**Texto para leitura**:
A Lei 13.019/2014 e a gestão dos Fundos da Criança e do Adolescente e dos Fundos do Idoso

Fabio Ribas
24/05/2016

A Lei Federal 13.019/2014, conhecida como “Marco Regulatório das Organizações da Sociedade Civil”, estabeleceu um conjunto de regras para a transferência de recursos financeiros entre a administração pública e as organizações da sociedade civil, e para o controle e monitoramento do uso desses recursos. Essa lei tem sido saudada como avanço positivo no estabelecimento de relações mais transparentes entre governo e sociedade civil num tema de importância crescente: o uso de recursos públicos por organizações privadas que realizam ações de interesse social. A regulamentação da lei, que estava sendo aguardada pelas organizações do terceiro setor, acaba de ser efetivada pelo Governo Federal por meio do Decreto 8.726, de 27/04/2016.

**Trecho de dados**:
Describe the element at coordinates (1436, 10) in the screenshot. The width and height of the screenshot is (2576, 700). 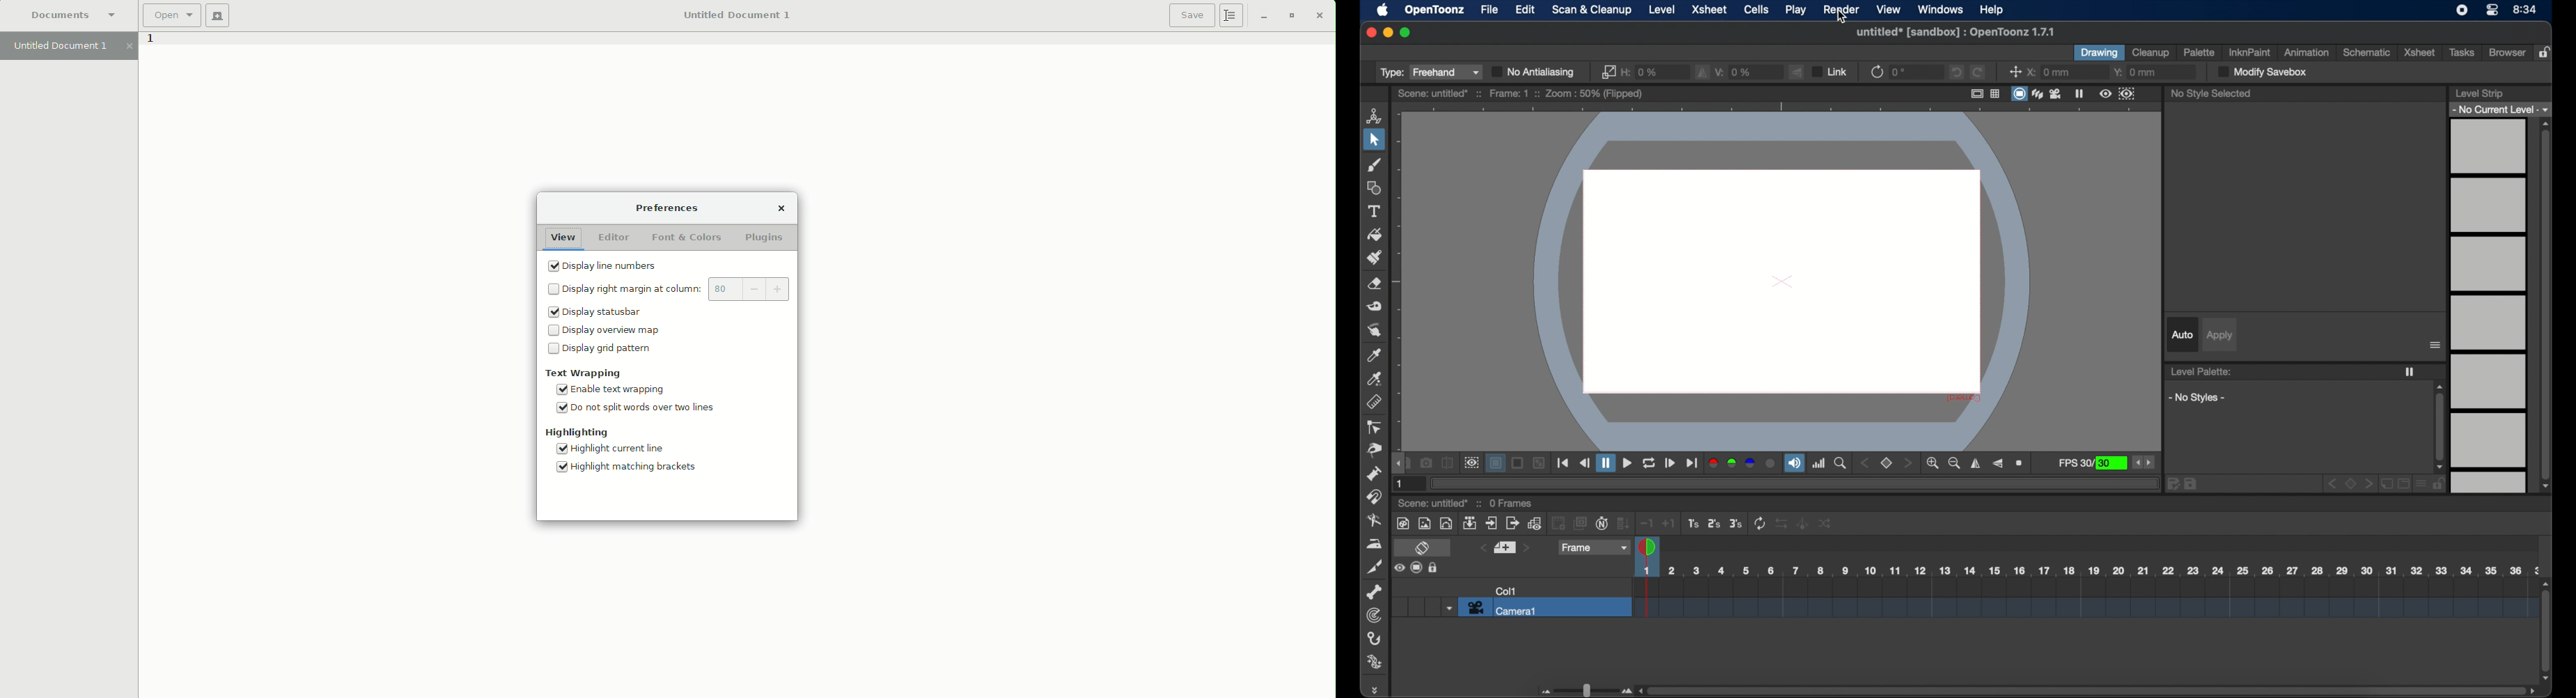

**Tarefas a realizar**:
**1)** Copie do texto sobre a Lei 13.019/2014 o trecho que começa nas palavras "A Lei 13.019/2014" e termina depois de "8.726, de 27/04/2016.".
**2)** Reescreva em forma de lista, de modo mais breve e sem perder os fatos principais, o parágrafo do texto sobre a Lei 13.019/2014 que começa com "A Lei Federal 13.019/2014, conhecida como".
**3)** De acordo com o texto sobre a Lei 13.019/2014, diga se cada afirmação abaixo está correta (sim ou não) e cite as palavras do texto que decidem a resposta.
(a) A regulamentação da lei foi feita pelo Governo Federal por meio de um decreto.
(b) A lei trata só da transferência de recursos, sem regras para o controle do seu uso.
(c) O uso de recursos públicos por organizações privadas é descrito como tema de importância decrescente.

**Respostas do exercício**:
**1)**
A Lei 13.019/2014 e a gestão dos Fundos da Criança e do Adolescente e dos Fundos do Idoso

Fabio Ribas
24/05/2016

A Lei Federal 13.019/2014, conhecida como “Marco Regulatório das Organizações da Sociedade Civil”, estabeleceu um conjunto de regras para a transferência de recursos financeiros entre a administração pública e as organizações da sociedade civil, e para o controle e monitoramento do uso desses recursos. Essa lei tem sido saudada como avanço positivo no estabelecimento de relações mais transparentes entre governo e sociedade civil num tema de importância crescente: o uso de recursos públicos por organizações privadas que realizam ações de interesse social. A regulamentação da lei, que estava sendo aguardada pelas organizações do terceiro setor, acaba de ser efetivada pelo Governo Federal por meio do Decreto 8.726, de 27/04/2016.

**2)**
- A Lei Federal 13.019/2014, chamada "Marco Regulatório das Organizações da Sociedade Civil", fixou regras para a transferência de recursos financeiros entre a administração pública e as organizações da sociedade civil, e para o controle e monitoramento do uso desses recursos.
- É saudada como avanço para relações mais transparentes entre governo e sociedade civil no uso de recursos públicos por organizações privadas que realizam ações de interesse social.
- Sua regulamentação, aguardada pelo terceiro setor, foi efetivada pelo Governo Federal com o Decreto 8.726, de 27/04/2016.

**3)**
(a) Sim: "acaba de ser efetivada pelo Governo Federal por meio do Decreto 8.726, de 27/04/2016"
(b) Não: "e para o controle e monitoramento do uso desses recursos"
(c) Não: "num tema de importância crescente"